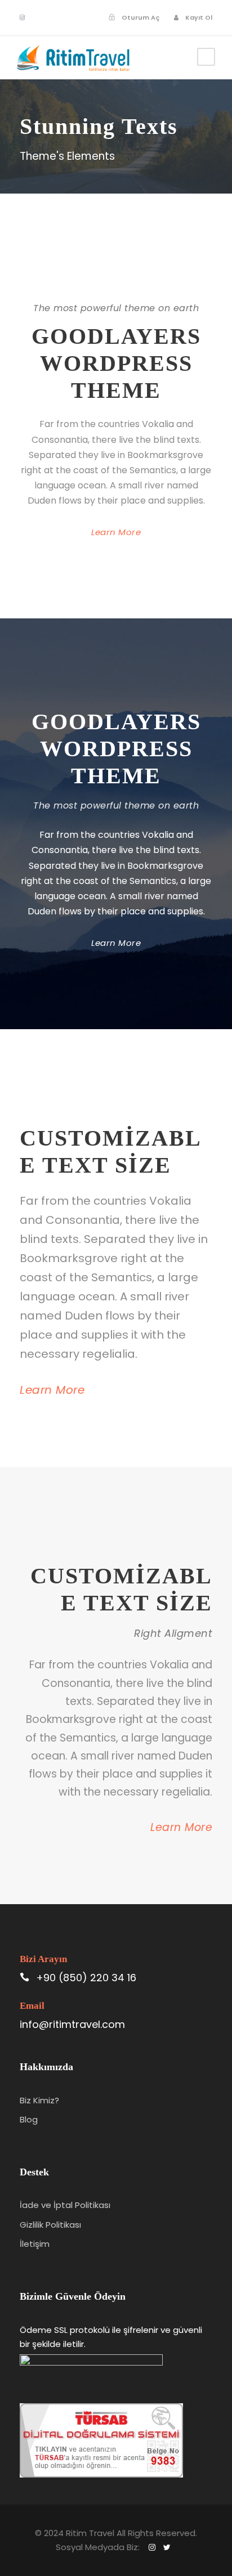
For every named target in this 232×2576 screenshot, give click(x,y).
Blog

...

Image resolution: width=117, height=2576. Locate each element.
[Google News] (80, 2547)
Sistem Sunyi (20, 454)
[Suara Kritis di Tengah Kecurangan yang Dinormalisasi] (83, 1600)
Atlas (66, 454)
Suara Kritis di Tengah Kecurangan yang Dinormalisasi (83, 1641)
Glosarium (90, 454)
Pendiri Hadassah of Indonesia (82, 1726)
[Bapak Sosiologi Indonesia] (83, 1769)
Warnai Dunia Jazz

==

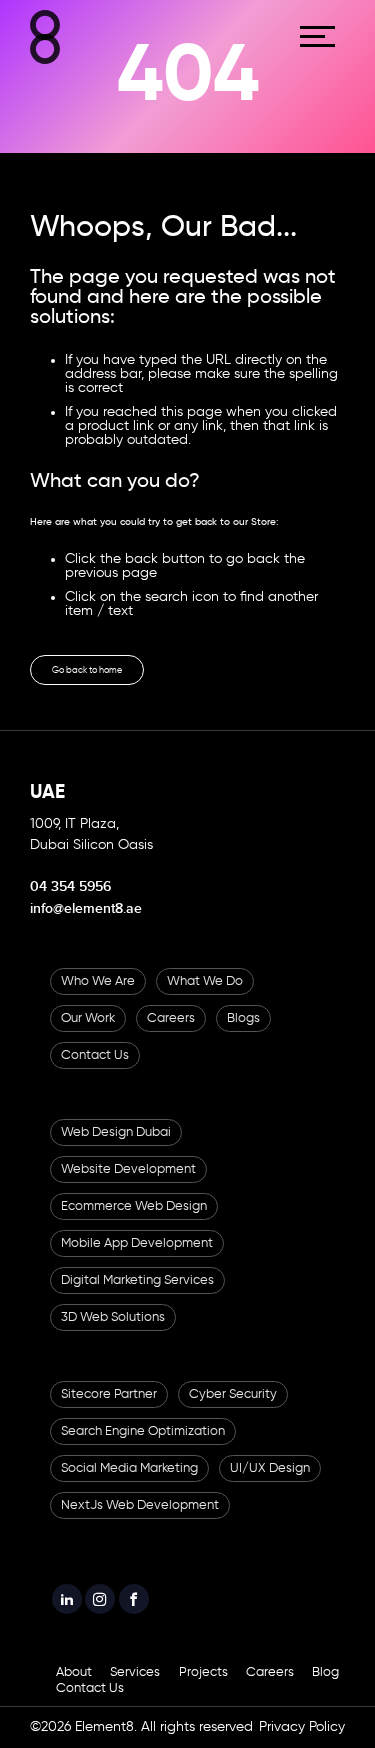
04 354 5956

TASK ITEM - Using the entries above, return each line that includes the word "Kritis".

RESPONSE TO THE TASK -
[Suara Kritis di Tengah Kecurangan yang Dinormalisasi] (83, 1600)
Suara Kritis di Tengah Kecurangan yang Dinormalisasi (83, 1641)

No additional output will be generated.